#### TO DO:
Report each line below that carries the word "agent".

#### MATERIAL PROVIDED:
───

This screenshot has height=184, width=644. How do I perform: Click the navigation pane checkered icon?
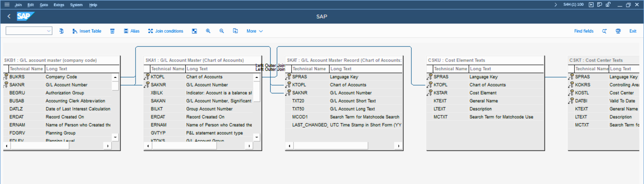coord(194,31)
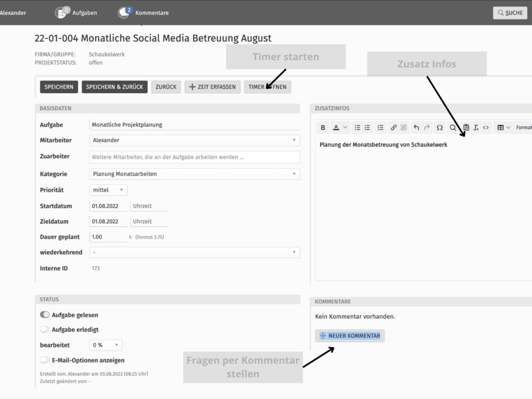532x399 pixels.
Task: Click the Neuer Kommentar button
Action: (x=350, y=336)
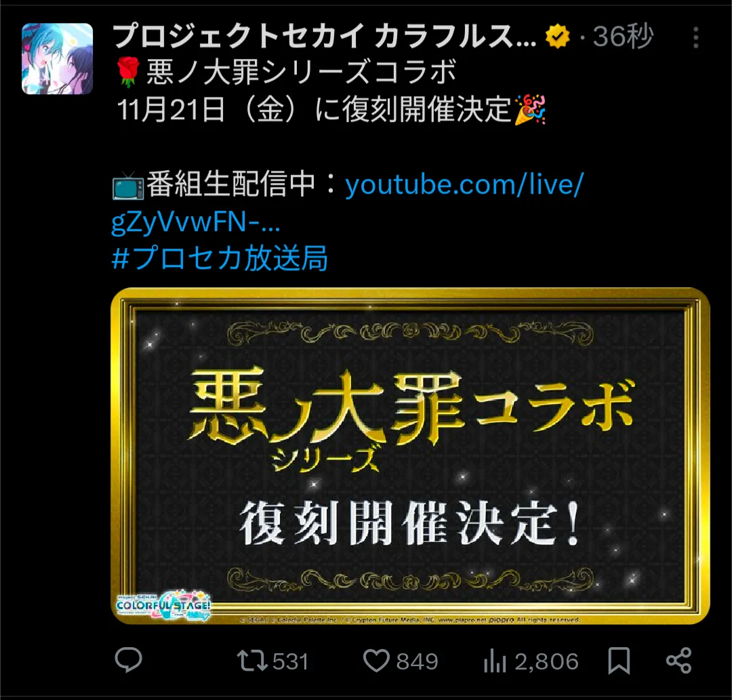This screenshot has height=700, width=732.
Task: Open the Project Sekai profile avatar
Action: (57, 59)
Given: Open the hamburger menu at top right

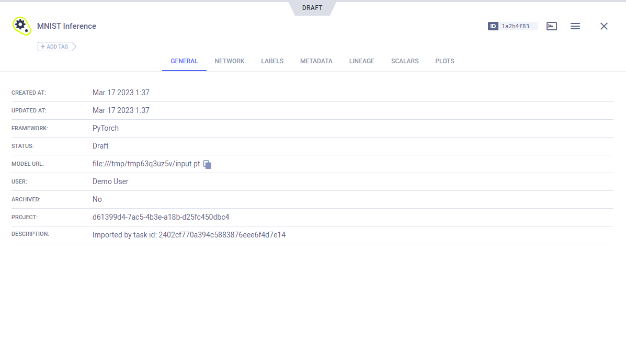Looking at the screenshot, I should (575, 26).
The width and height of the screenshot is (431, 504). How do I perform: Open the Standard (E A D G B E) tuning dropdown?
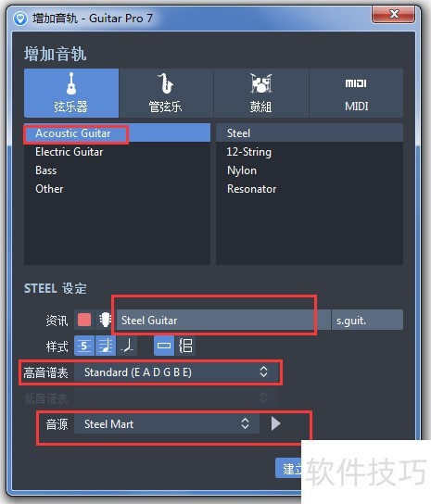(x=176, y=372)
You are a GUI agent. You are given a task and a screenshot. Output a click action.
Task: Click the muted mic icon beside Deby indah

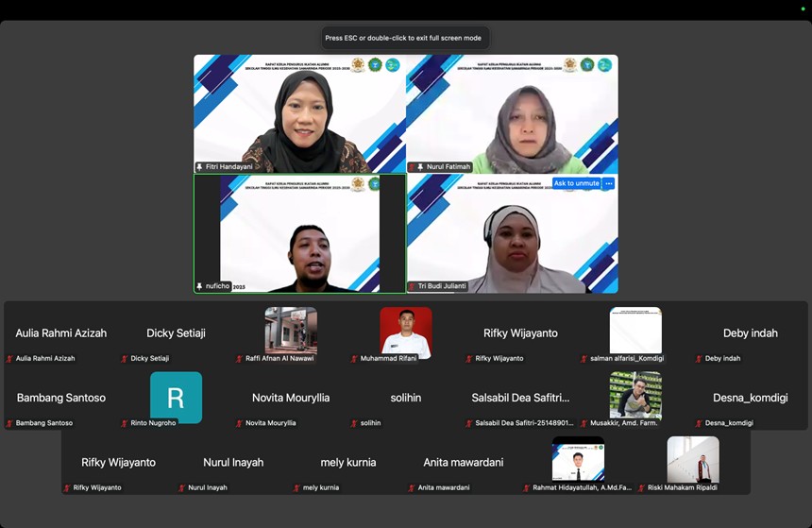point(699,359)
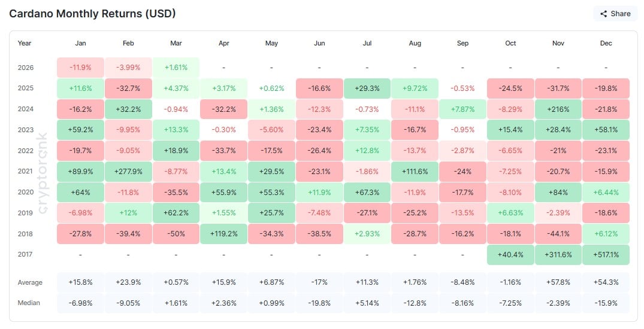Screen dimensions: 644x329
Task: Click the +311.6% November 2017 cell
Action: point(558,254)
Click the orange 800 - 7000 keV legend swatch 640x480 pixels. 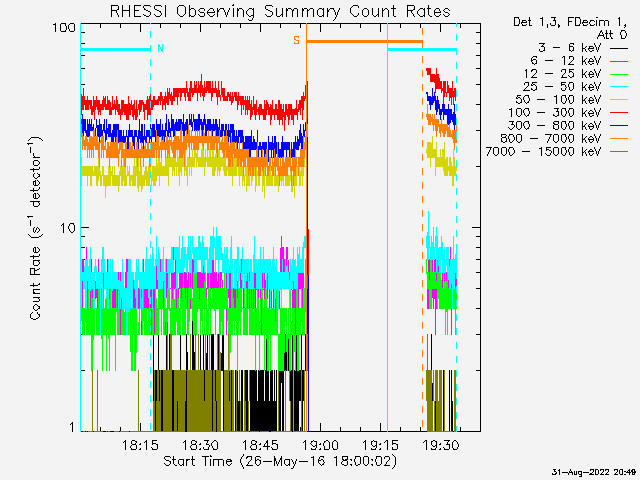pos(618,139)
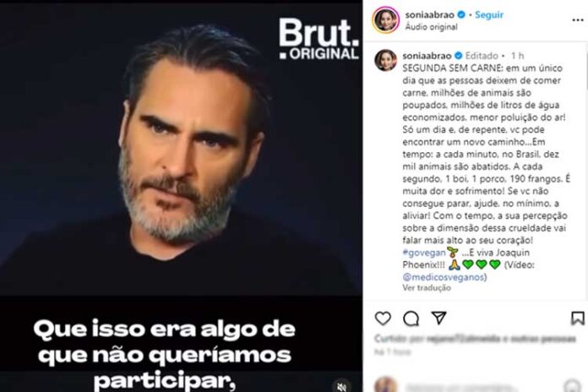
Task: Click the #govegan hashtag
Action: [424, 253]
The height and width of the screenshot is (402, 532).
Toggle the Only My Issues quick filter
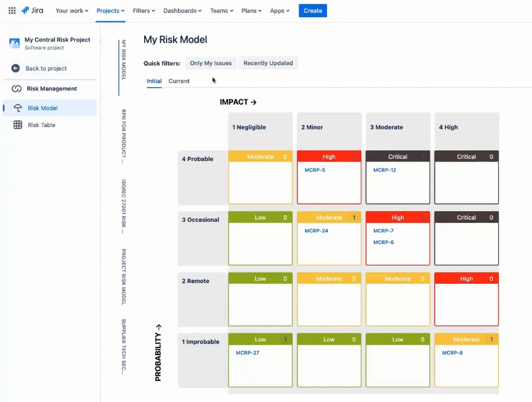coord(211,63)
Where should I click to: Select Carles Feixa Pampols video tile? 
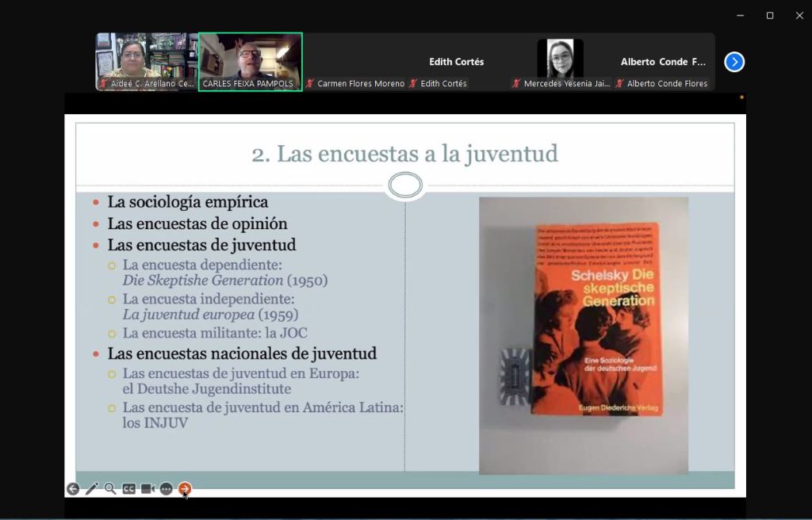coord(250,61)
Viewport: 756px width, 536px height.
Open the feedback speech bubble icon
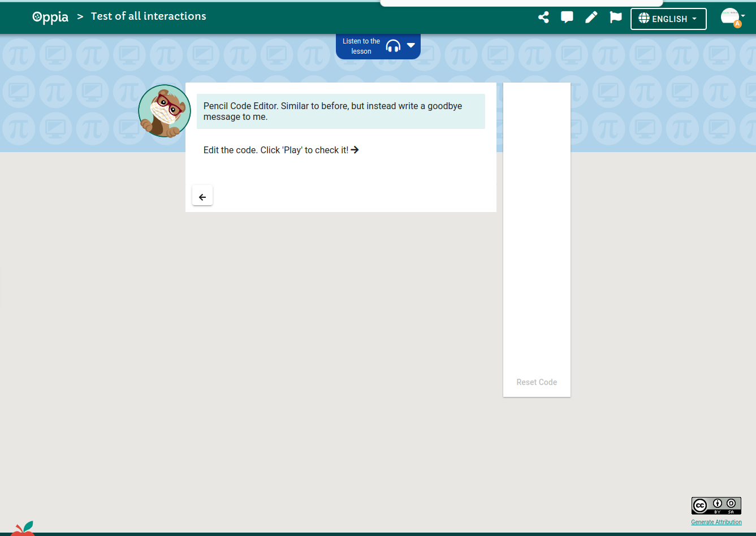pyautogui.click(x=567, y=18)
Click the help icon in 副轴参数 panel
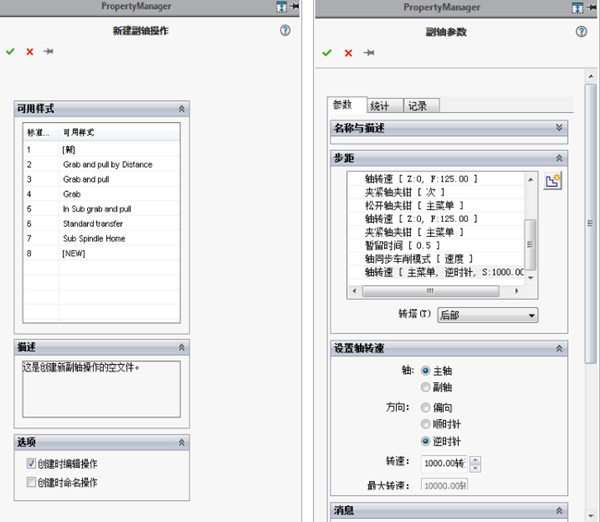The width and height of the screenshot is (600, 522). [x=581, y=31]
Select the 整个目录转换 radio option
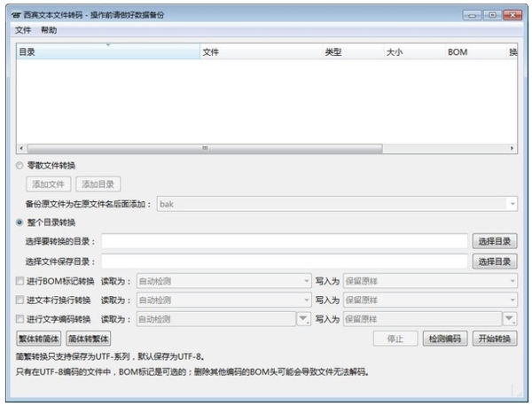 tap(20, 223)
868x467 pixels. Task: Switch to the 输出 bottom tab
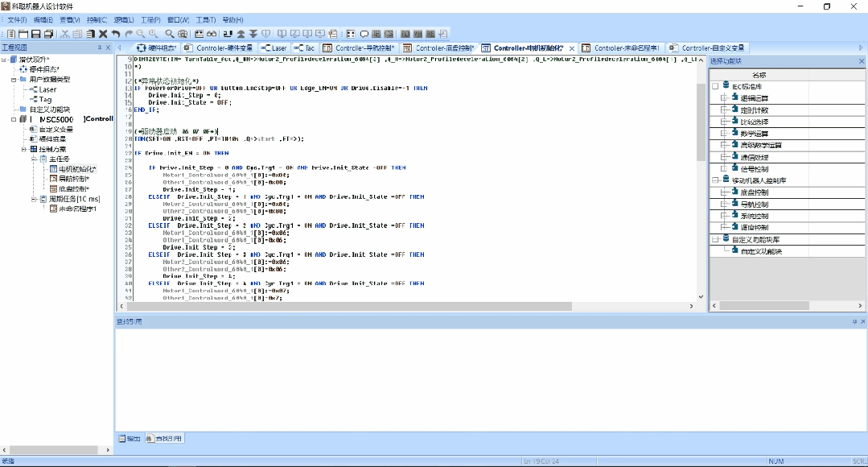pyautogui.click(x=130, y=439)
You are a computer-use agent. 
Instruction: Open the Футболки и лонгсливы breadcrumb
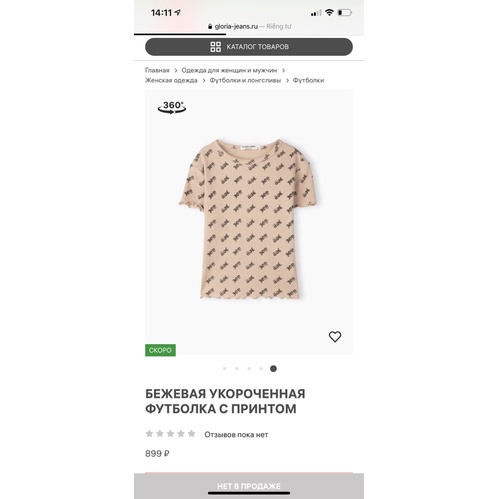(x=245, y=80)
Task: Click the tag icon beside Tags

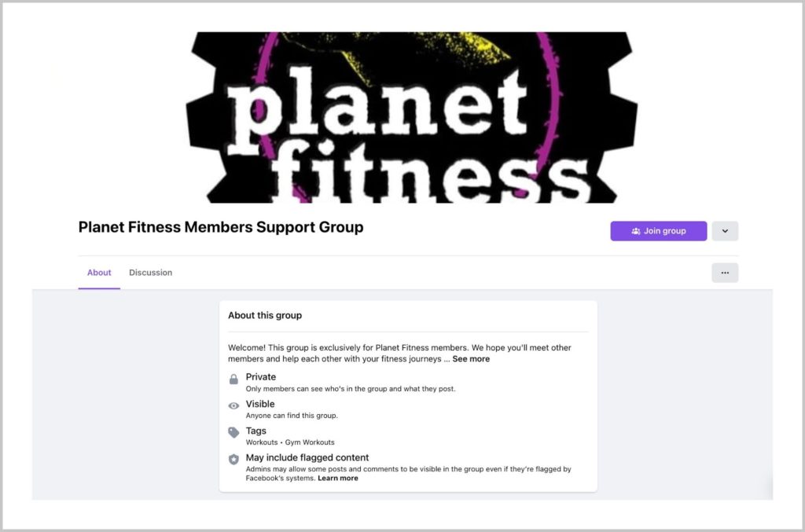Action: click(x=233, y=432)
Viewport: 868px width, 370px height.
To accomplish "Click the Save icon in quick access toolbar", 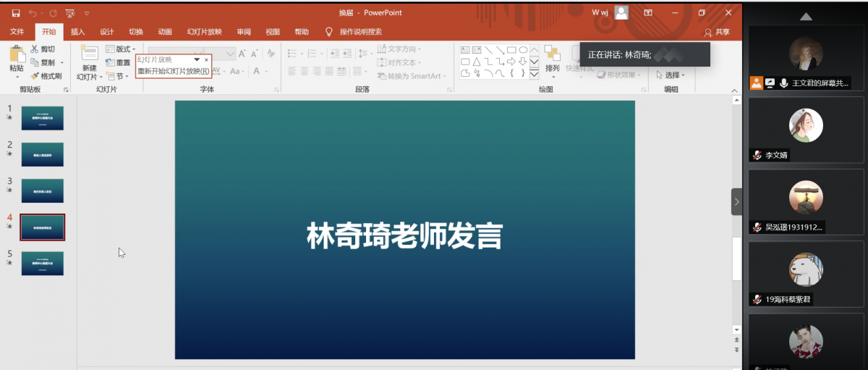I will point(15,12).
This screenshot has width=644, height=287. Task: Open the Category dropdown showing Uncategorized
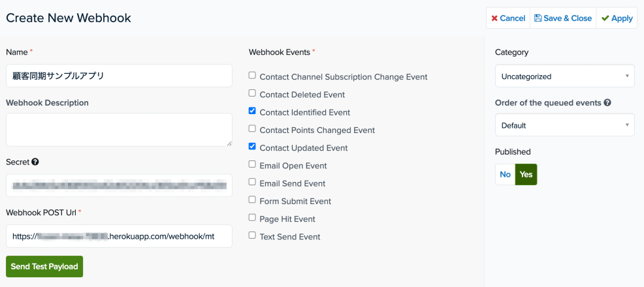(x=565, y=76)
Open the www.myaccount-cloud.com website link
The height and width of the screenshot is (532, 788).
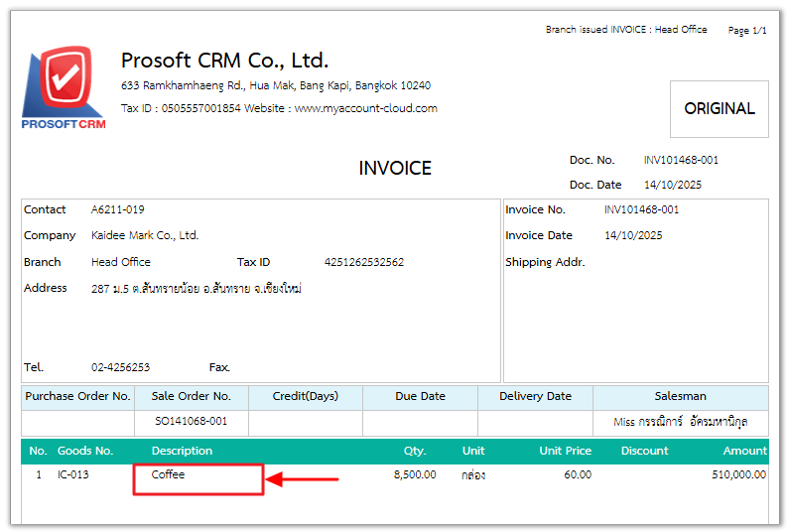point(365,108)
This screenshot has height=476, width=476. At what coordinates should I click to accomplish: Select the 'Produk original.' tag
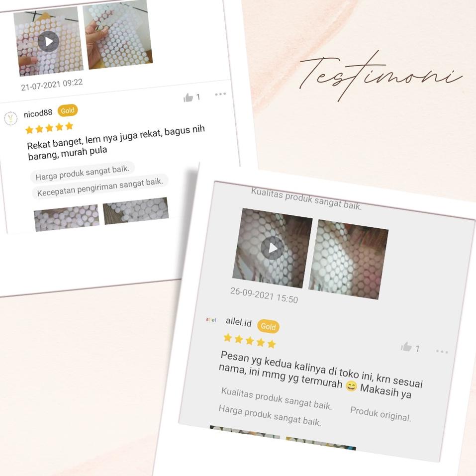381,414
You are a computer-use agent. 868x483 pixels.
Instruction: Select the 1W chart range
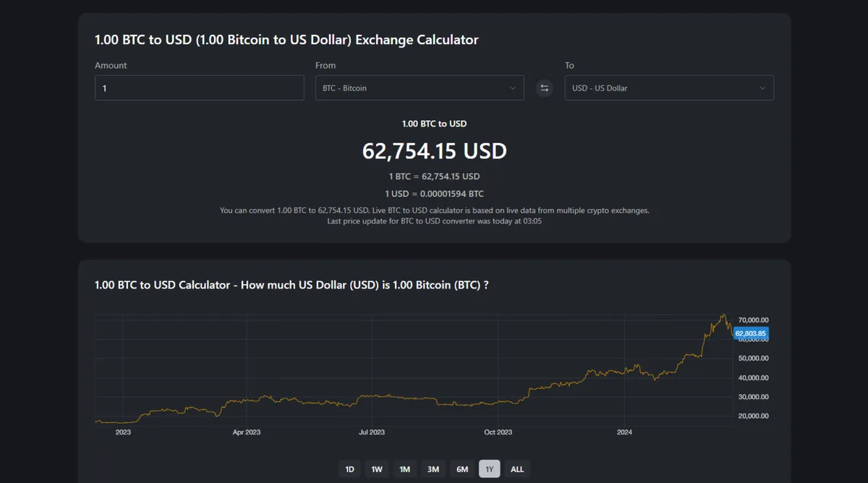click(x=376, y=469)
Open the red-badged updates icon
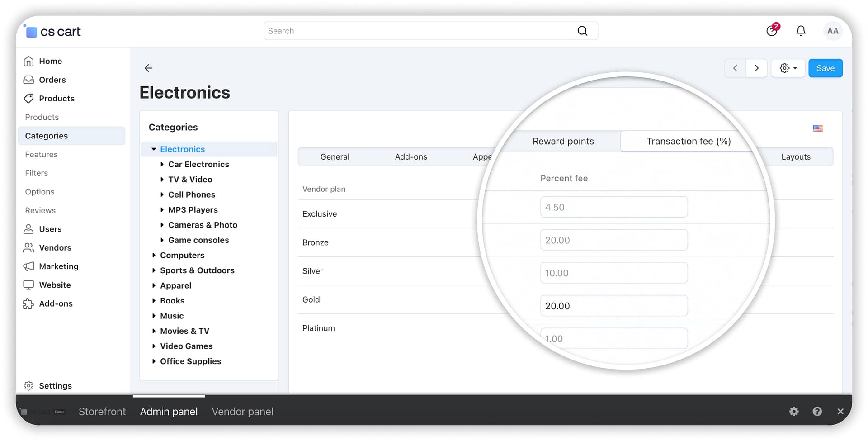The width and height of the screenshot is (868, 441). click(x=772, y=30)
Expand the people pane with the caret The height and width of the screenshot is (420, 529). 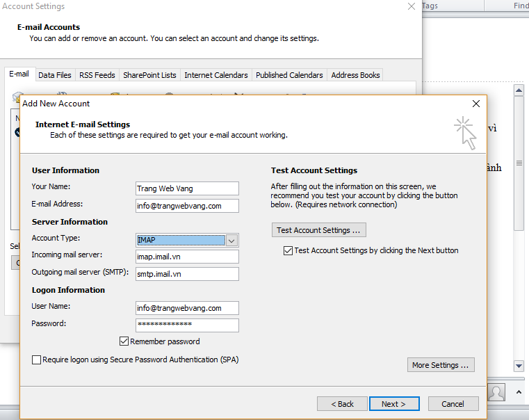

───

#### RESPONSE TO THE EXERCISE:
You are a GUI agent. You are given a task and a screenshot. Output a click action.
You are a computer-use agent. 
You are a computer-use agent. 868x483 pixels.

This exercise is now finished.